#### [Required work]
This exercise needs the listing below duplicated exactly.

--- START ---

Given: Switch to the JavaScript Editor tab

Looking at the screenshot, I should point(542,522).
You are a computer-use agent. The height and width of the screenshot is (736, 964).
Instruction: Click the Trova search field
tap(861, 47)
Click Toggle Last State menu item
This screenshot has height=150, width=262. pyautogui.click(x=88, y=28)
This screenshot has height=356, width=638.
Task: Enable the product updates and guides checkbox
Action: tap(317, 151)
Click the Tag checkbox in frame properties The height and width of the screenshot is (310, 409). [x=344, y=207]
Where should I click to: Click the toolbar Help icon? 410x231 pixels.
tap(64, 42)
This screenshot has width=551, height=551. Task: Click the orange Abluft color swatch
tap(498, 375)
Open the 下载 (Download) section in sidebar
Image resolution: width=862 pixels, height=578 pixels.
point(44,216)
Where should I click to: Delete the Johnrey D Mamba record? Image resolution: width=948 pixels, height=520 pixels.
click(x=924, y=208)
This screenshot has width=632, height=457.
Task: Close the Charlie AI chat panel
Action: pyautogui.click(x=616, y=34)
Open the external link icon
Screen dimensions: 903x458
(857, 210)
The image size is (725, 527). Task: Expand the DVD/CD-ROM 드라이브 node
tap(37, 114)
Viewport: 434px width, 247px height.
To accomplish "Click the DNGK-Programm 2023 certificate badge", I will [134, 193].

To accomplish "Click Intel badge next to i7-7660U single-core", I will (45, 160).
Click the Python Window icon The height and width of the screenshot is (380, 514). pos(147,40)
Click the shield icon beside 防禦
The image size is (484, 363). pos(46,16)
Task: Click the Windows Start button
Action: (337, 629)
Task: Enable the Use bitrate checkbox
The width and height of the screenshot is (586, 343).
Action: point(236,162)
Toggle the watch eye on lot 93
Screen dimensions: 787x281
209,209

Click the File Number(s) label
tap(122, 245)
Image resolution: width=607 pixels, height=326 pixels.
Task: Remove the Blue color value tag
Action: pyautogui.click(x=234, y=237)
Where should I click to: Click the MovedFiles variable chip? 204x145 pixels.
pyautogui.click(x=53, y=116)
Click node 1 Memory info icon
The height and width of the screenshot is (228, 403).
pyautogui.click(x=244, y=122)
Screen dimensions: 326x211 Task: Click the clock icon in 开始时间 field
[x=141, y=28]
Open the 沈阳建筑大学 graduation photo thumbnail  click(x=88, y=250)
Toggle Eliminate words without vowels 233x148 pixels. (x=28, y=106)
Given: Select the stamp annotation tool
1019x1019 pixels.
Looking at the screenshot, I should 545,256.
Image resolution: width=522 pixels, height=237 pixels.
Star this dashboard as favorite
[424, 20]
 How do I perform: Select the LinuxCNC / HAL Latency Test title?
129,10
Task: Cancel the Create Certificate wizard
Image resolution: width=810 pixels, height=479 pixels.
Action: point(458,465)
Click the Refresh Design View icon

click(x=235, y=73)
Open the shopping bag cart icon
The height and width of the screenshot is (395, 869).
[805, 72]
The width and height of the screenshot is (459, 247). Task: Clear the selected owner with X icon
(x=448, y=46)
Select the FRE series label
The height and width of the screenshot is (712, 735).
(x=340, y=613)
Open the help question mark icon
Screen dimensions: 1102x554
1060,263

--- END ---

#### [Response below]
Given: Switch to the JavaScript Editor tab

Looking at the screenshot, I should point(542,522).
You are a computer-use agent. The height and width of the screenshot is (736, 964).
Instruction: Click the Trova search field
tap(861, 47)
Click Toggle Last State menu item
This screenshot has height=150, width=262. pyautogui.click(x=88, y=28)
This screenshot has height=356, width=638.
Task: Enable the product updates and guides checkbox
Action: tap(317, 151)
Click the Tag checkbox in frame properties The height and width of the screenshot is (310, 409). [x=344, y=207]
Where should I click to: Click the toolbar Help icon? 410x231 pixels.
tap(64, 42)
This screenshot has width=551, height=551. Task: Click the orange Abluft color swatch
tap(498, 375)
Open the 下载 (Download) section in sidebar
Image resolution: width=862 pixels, height=578 pixels.
point(44,216)
Where should I click to: Delete the Johnrey D Mamba record? Image resolution: width=948 pixels, height=520 pixels.
click(x=924, y=208)
This screenshot has width=632, height=457.
Task: Close the Charlie AI chat panel
Action: pyautogui.click(x=616, y=34)
Open the external link icon
Screen dimensions: 903x458
(857, 210)
The image size is (725, 527). Task: Expand the DVD/CD-ROM 드라이브 node
tap(37, 114)
Viewport: 434px width, 247px height.
To accomplish "Click the DNGK-Programm 2023 certificate badge", I will [134, 193].

To accomplish "Click Intel badge next to i7-7660U single-core", I will (45, 160).
Click the Python Window icon The height and width of the screenshot is (380, 514). pos(147,40)
Click the shield icon beside 防禦
The image size is (484, 363). pos(46,16)
Task: Click the Windows Start button
Action: (337, 629)
Task: Enable the Use bitrate checkbox
The width and height of the screenshot is (586, 343).
Action: point(236,162)
Toggle the watch eye on lot 93
Screen dimensions: 787x281
209,209

Click the File Number(s) label
tap(122, 245)
Image resolution: width=607 pixels, height=326 pixels.
Task: Remove the Blue color value tag
Action: pyautogui.click(x=234, y=237)
Where should I click to: Click the MovedFiles variable chip? 204x145 pixels.
pyautogui.click(x=53, y=116)
Click node 1 Memory info icon
The height and width of the screenshot is (228, 403).
pyautogui.click(x=244, y=122)
Screen dimensions: 326x211 Task: Click the clock icon in 开始时间 field
[x=141, y=28]
Open the 沈阳建筑大学 graduation photo thumbnail  click(x=88, y=250)
Toggle Eliminate words without vowels 233x148 pixels. (x=28, y=106)
Given: Select the stamp annotation tool
1019x1019 pixels.
Looking at the screenshot, I should 545,256.
Image resolution: width=522 pixels, height=237 pixels.
Star this dashboard as favorite
[424, 20]
 How do I perform: Select the LinuxCNC / HAL Latency Test title?
129,10
Task: Cancel the Create Certificate wizard
Image resolution: width=810 pixels, height=479 pixels.
Action: point(458,465)
Click the Refresh Design View icon

click(x=235, y=73)
Open the shopping bag cart icon
The height and width of the screenshot is (395, 869).
[805, 72]
The width and height of the screenshot is (459, 247). Task: Clear the selected owner with X icon
(x=448, y=46)
Select the FRE series label
The height and width of the screenshot is (712, 735).
(x=340, y=613)
Open the help question mark icon
Screen dimensions: 1102x554
1060,263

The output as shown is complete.